Era molto carina. Già i ragazzi iniziavano ad agitarsi e uno le chiese dove abitava.
-E' meglio per te non saperlo!!!- aveva detto in tono scherzoso e la classe si mise a ridere.
Si sedette vicino a Dawn. In men che non si dica si era conquistata la simpatia di tutti, ragazze comprese!
Si voltò verso Dawn e accennando alla prof. che stava spiegando:
-Quando finirà questo tormento?- domandò con aria tragica.
Dawn le sorrise. Voleva essere sua amica.

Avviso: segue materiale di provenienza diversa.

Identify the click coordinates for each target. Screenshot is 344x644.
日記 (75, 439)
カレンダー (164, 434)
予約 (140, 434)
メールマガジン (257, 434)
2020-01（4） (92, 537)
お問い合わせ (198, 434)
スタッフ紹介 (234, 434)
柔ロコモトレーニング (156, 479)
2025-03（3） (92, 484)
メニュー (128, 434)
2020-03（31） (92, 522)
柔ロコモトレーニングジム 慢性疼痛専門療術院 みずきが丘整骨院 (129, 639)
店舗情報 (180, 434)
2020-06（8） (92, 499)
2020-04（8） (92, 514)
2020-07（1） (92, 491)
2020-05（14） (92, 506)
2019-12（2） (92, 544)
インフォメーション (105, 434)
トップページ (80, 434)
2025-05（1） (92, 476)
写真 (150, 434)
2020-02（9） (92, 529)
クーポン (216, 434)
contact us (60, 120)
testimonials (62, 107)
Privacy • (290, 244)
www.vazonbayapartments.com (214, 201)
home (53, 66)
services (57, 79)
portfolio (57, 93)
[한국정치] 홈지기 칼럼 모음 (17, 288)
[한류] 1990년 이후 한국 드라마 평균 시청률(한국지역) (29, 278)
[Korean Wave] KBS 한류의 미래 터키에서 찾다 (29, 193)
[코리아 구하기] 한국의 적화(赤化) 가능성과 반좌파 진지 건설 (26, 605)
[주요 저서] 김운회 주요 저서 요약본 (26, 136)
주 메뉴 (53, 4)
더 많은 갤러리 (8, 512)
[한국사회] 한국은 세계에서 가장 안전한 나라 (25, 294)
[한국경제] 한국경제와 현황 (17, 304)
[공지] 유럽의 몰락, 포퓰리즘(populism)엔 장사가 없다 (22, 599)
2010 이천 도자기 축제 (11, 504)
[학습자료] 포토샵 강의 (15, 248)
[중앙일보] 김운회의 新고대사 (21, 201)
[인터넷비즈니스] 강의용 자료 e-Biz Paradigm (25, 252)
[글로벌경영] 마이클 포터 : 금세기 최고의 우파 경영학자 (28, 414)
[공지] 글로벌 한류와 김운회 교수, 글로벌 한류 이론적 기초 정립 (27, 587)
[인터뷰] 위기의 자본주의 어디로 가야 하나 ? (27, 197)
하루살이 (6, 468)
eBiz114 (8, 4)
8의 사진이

Finita la scuola, Jane riaccompagnò a casa Dawn. Era una ragazzina interessante, emanava una forte energia. Non si sa mai,poteva incontrare qualche raro mostro diurno e lei era lì per evitarlo: le pareva così indifesa.
-Ehm...vuoi entrare dentro?- le chiese Dawn imbarazzata quando furono arrivate.
-No,è tardi...- e vedendo che la sua nuova amica, se così si può dire, visto che nella sua vita non ne aveva avuta una, si mostrava dispiaciuta, sorridendo-Ok, se non disturbo.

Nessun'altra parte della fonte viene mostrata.